The $165,000 will go toward electrical hazard training.
The Tree Care Industry Association (TCIA) announced it has been awarded a federal grant in the amount of $165,000 from the Occupational Safety and Health Administration (OSHA).
The grant was awarded through the Susan Harwood Training Grant Program, which provides funding for nonprofit organizations to conduct in-person, hands-on training and educational programs for employers and workers on the recognition, avoidance, and prevention of safety and health hazards in their workplaces.
"With the help of this grant, we can work toward keeping workers safe," said Mark Garvin, TCIA president. "It is an important component toward achieving our industry's goal of reducing injuries and fatalities with respect to electrical hazards in tree care work."
TCIA will develop approximately 25 free workshops and train 750 employers and employees of tree care companies in safe ways to handle electrical hazards associated with trees. These select workshops, financed 100 percent through federal funds, will be offered to small businesses and limited-English, low-literacy, and hard-to-reach workers throughout 19 states.
“No one should ever suffer injury or death for the sake of a paycheck,” said Secretary of Labor Hilda L. Solis in announcing the grant. “The grants awarded by the federal government today will provide tools for workers and employers in some of the most dangerous industries to identify and eliminate hazards. This education and training will help ensure that every worker returns home safely at the end of his or her shift.”
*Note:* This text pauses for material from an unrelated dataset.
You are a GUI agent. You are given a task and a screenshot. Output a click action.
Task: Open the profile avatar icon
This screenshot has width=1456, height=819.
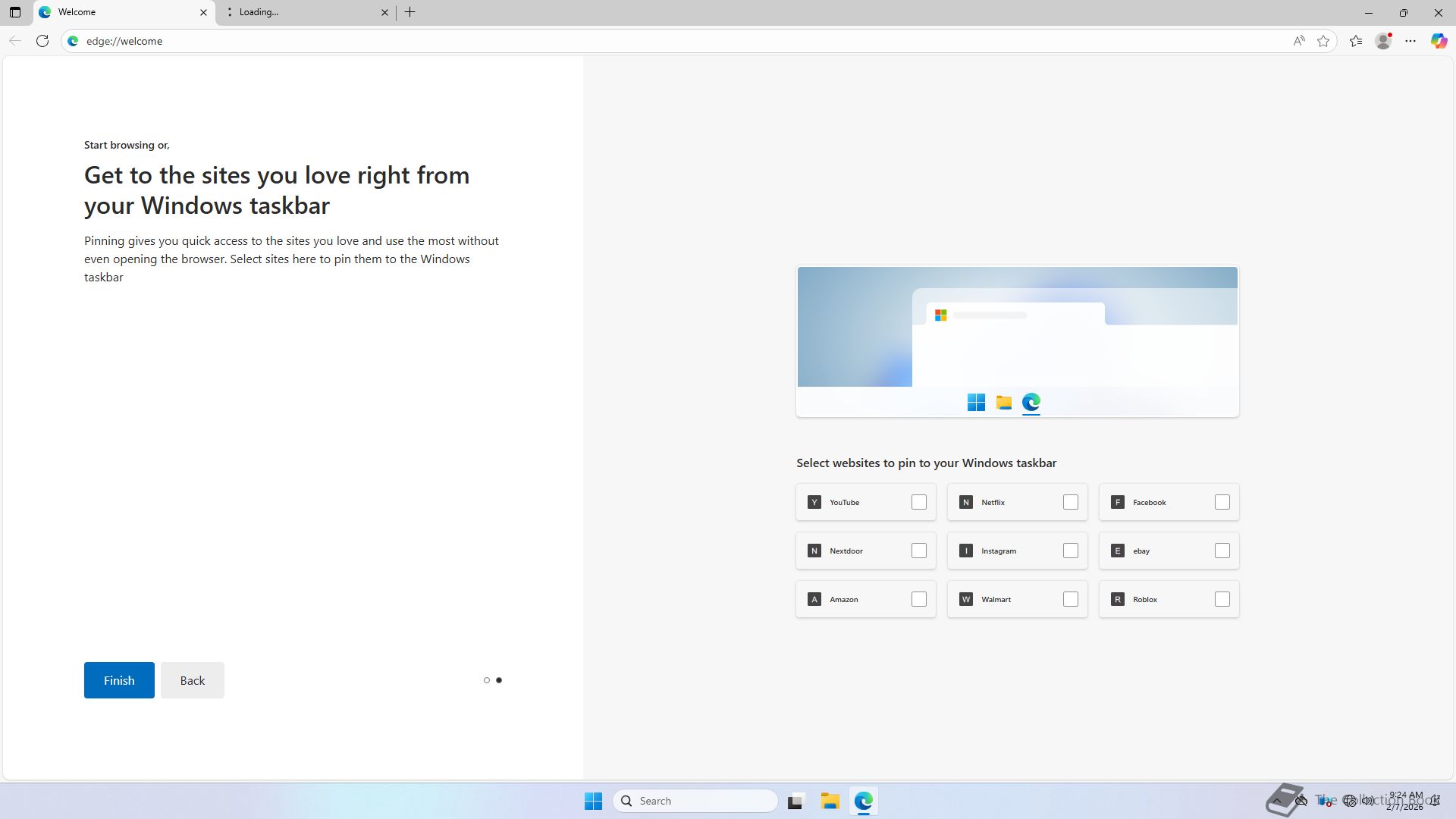pos(1383,41)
Founded in 1938, TCIA is a public and professional resource on trees and arboriculture. It develops safety and educational programs, standards of tree care practices, and management information for tree care companies throughout the world. TCIA also has the nation’s only tree care company accreditation program, a seal of approval that helps discerning consumers identify trustworthy companies.
TCIA’s Electrical Hazards Awareness Program (EHAP), introduced in 1975, has helped train thousands of arborists – those involved in line clearance and those working on residential properties near energized lines.